Maybe. Sort of. Sometimes. Apparently depending on whether you're in a big city or some tiny backwater.

Bottom line, you have to come up with your own standards for determining if an organizing body is worth it or not. Danonymous has, as usual, a good point: At what point does getting seen become another Ralph Kramden-style get rich quick scheme, and if you're aiming for that, is that good or right?

It seems to me that entry-fee juried shows are something of an apparent shortcut to getting into the "art world." If you want to be part of the art world, you have to join it. Move to New York or Los Angeles or Paris or London or nearby. There are plenty of affordable places to live within an easy commute of Chelsea, NYC. It's called sacrificing for your art, people.

If instead you'd rather pay someone $35 so they can pat you on the head and say "Good boy," then keep submitting. But, really, I can do that for myself at home for free.

6/26/2006 05:03:00 PM  
Blogger serena said...

Agreed with everyone above who will not submit if there is a fee. If an organization is on such shaky financial foundations that it must charge a fee, it is much less likely to have the sorts of connections that would do my career any good.

Plus, curating from slides, or god forbid, Internet JPEGs, is problematic to start with.
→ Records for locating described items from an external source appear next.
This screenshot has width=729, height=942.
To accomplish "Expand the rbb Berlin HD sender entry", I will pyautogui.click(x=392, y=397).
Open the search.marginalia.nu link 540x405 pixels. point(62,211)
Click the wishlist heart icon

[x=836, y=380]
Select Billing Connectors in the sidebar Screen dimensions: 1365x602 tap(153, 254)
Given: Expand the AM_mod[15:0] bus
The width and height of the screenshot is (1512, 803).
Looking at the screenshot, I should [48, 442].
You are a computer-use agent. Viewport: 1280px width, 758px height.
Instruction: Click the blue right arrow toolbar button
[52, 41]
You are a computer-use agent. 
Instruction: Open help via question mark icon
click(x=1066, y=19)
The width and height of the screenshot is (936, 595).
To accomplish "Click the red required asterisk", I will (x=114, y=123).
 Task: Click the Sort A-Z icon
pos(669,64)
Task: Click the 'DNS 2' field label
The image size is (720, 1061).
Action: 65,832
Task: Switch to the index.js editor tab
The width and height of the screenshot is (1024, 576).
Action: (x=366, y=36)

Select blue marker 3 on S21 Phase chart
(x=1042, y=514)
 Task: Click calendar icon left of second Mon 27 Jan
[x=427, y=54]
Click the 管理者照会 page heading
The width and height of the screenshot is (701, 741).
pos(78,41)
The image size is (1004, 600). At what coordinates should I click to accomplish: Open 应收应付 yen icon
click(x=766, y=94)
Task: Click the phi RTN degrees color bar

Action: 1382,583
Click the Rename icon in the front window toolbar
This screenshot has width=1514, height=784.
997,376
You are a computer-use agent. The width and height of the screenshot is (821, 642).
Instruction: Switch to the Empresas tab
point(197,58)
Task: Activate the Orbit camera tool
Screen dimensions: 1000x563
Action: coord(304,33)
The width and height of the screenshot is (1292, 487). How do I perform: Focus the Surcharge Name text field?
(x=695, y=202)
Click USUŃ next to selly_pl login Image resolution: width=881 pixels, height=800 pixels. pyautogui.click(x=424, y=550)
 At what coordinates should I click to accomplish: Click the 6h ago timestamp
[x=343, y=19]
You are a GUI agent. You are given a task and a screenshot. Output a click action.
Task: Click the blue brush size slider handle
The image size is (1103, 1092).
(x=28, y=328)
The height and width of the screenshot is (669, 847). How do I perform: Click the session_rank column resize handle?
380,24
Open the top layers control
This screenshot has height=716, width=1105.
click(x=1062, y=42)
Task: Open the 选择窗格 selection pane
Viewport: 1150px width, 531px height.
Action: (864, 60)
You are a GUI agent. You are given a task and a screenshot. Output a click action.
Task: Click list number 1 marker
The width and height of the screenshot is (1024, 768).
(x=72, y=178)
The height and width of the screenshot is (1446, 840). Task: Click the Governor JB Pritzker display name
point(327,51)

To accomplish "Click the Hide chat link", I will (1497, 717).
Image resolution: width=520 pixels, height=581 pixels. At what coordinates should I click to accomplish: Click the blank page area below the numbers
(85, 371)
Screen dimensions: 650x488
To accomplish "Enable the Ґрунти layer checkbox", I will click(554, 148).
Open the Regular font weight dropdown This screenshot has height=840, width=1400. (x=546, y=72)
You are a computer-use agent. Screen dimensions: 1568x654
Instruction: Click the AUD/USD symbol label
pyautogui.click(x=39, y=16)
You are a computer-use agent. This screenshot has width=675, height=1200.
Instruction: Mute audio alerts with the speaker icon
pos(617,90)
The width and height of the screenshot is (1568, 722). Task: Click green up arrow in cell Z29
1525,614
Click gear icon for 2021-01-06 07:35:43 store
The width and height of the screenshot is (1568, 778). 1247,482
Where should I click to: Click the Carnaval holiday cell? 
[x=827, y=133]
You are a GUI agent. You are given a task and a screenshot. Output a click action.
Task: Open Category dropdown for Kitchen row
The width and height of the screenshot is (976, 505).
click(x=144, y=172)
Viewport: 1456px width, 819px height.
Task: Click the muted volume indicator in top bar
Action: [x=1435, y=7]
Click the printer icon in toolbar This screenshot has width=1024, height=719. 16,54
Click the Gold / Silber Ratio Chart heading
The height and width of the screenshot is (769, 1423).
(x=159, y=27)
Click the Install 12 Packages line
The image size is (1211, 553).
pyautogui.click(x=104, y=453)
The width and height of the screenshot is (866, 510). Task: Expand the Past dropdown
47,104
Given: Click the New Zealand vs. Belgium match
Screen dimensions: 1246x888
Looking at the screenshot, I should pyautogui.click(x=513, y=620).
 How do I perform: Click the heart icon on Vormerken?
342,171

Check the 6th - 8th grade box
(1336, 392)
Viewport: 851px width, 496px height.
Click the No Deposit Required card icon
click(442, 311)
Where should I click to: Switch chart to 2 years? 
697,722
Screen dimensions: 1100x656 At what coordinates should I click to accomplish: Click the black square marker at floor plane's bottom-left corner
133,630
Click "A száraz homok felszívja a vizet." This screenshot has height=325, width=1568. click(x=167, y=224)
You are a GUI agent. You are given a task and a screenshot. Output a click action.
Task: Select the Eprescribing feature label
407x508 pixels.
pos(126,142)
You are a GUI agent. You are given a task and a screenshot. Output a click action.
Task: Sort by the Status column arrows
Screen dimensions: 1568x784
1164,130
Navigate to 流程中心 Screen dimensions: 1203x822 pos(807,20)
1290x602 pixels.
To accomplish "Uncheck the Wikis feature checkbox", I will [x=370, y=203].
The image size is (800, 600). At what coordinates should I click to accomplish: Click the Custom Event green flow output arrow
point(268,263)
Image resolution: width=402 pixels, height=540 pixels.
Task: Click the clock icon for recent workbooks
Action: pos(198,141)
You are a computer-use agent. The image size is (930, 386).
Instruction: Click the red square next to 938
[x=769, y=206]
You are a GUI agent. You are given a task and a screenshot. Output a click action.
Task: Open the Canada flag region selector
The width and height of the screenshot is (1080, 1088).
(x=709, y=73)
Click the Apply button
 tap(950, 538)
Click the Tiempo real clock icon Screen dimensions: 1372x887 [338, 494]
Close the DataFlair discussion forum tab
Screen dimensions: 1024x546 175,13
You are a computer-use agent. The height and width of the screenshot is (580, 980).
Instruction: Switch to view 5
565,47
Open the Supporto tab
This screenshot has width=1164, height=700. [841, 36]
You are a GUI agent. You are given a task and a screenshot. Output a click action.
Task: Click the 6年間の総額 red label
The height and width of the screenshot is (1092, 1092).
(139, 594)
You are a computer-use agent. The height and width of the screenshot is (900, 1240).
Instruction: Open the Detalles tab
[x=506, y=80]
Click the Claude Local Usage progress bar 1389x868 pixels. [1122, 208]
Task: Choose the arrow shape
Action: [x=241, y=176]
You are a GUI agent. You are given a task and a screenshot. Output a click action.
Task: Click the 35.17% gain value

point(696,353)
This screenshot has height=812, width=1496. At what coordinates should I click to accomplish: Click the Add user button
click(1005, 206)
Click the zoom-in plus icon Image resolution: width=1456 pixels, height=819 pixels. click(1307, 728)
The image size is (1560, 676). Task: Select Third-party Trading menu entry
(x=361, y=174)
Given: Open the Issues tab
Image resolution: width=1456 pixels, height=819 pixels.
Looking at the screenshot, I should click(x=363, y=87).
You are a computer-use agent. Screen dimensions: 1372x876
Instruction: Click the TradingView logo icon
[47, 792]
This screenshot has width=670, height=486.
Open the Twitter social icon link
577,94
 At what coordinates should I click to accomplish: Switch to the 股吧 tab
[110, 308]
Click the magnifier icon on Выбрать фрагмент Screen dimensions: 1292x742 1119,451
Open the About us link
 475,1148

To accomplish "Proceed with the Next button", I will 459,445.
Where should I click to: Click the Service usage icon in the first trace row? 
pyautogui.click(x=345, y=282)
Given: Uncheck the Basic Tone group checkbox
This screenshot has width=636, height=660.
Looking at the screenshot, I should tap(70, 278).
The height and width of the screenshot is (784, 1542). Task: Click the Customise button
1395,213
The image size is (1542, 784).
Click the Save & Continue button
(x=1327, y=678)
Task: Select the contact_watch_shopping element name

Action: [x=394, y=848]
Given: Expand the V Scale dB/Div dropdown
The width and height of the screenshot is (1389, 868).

The kind of art that moves me must be experienced in person, if its artistic merit and kinesthetic impact is to be accurately assessed.

I have recently noticed an upsurge in 'invitational, benefit' exhibitions that ALSO charge a fee to be IN the show. Hello??!! So I am 'invited' to pay you in order to 'benefit' yourself? Be still my beating heart!

Or perhaps these have always existed, and I'm just lucky enough to have popped onto the radar?

6/26/2006 05:05:00 PM  
Blogger serena said...

P.S. That painting above looks, well, kind of easy to paint, to me. Not that that's a bad thing; simplicity rocks. It just doesn't strike me as particularly original or interesting. Perhaps you have to see it in person.

6/26/2006 05:10:00 PM  
Anonymous Cedric Caspesyan said...

Wow that winning painting is so LAME and BORING !!!!!!

Mom, where's Modigliani?

The brits did it again:
I feel shocked and scandaled. When is it burning down?

Gosh..What makes it so special?
Oh? Because the robe melts with the black rectangle and re-address the flat plane?

Because the blue in the corner correspond to the shadow under the right eye like the chair correspond to the arm and bla bla? Because that second eye fixes you like a third eye?
Because tonalities are painterlish and the robe is allover? (cant tell from here)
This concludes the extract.